This document discusses the relationship between your InterMine-based website and search engines.
If you launch your website, eventually your site will be found and indexed by Google or other search engines.
Being listed on the search engines is beneficial as it will drive traffic to your site. However being listed can result in unintended consequences, like exposing “hidden” parts of your site. InterMine provides an easy way to control which parts of the website are indexed by the search engines.
To use each of the search engines’ webmaster tools, you need to include a CODE in a meta tag on your website. You can do this by updating your properties file like so, replacing CODE with the value that Google/Microsoft/Yahoo provide:
# MINE.properties # http://www.google.com/analytics google.analytics.id=CODE # http://www.google.com/webmasters searchengines.google=CODE # http://www.bing.com/webmaster searchengines.msn=CODE
The easiest way to control what the search engines index is to use a file called robots.txt. Robots use this file to determine which parts of the site they can visit. This file should be located in the root of your site, ie. www.flymine.org/robots.txt
You can also specify which search engines can index your site, e.g. Google or Yahoo. Here is an example file:
Sitemap: sitemap_index.xml User-agent: * Disallow: / User-agent: Googlebot Disallow: Disallow: /release-8.2/ Disallow: /release-8.1/ User-agent: Slurp Disallow: Disallow: /release-8.2/ Disallow: /release-8.1/ User-agent: msnbot Disallow: Disallow: /release-8.2/ Disallow: /release-8.1/
This file bans all search engine robots except for Google, Yahoo, and MSN. In addition this file forbids the robots to index files in the release-8.1 and release-8.2 directories.

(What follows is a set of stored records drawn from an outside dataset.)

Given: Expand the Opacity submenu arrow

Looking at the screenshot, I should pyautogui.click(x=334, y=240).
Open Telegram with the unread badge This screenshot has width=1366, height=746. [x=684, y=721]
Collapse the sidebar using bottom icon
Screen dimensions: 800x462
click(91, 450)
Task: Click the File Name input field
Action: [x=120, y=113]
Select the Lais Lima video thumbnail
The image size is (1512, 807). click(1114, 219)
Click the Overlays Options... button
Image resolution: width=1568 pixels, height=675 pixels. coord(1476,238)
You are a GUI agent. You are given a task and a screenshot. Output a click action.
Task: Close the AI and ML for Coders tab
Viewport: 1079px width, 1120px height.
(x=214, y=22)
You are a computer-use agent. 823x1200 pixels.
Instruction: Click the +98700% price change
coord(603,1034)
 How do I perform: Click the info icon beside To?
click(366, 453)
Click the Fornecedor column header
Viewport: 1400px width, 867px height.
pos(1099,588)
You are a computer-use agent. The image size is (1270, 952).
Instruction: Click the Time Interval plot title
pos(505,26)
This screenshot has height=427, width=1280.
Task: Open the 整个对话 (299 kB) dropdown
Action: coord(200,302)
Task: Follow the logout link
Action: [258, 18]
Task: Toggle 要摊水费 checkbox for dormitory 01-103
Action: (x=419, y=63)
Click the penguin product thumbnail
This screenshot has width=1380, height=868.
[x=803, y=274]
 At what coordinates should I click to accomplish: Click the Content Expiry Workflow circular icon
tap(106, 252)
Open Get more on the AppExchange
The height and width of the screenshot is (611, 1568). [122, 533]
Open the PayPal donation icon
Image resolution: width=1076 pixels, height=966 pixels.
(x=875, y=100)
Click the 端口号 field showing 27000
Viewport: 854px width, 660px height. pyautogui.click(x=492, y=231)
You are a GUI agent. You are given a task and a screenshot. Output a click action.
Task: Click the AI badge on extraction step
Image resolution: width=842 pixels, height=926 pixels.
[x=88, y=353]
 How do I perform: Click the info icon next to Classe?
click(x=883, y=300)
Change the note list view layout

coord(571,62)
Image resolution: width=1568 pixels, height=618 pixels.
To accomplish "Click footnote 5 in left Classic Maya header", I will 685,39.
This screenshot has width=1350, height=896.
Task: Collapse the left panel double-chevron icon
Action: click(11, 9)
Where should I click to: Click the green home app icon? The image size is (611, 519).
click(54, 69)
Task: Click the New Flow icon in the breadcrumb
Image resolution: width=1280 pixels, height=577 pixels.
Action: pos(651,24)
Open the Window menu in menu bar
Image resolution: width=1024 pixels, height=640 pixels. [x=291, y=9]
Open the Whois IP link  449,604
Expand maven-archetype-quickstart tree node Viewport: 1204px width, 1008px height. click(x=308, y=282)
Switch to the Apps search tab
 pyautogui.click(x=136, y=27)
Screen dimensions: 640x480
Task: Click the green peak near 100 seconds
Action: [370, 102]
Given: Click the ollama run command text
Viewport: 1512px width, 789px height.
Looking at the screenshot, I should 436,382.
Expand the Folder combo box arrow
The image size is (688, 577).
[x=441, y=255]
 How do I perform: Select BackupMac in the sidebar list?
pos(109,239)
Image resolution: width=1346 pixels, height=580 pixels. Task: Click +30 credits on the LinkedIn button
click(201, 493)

Read more about this document on the http://www.robotstxt.org website.
You can restrict access to directories via the robots.txt file, but you can also configure your site to allow or forbid access to specific web pages.
To prevent the search engine robots from following links on that page, set the noFollow attribute in the InterMineWebApp.properties file:
# MYMINE mymine.title = MyMine mymine.description = Your list of saved lists and queries mymine.tab = mymine mymine.noFollow = true
Search engines often have difficulty indexing dynamic websites. The easiest solution for this is provide a sitemap that indicates which pages should be indexed.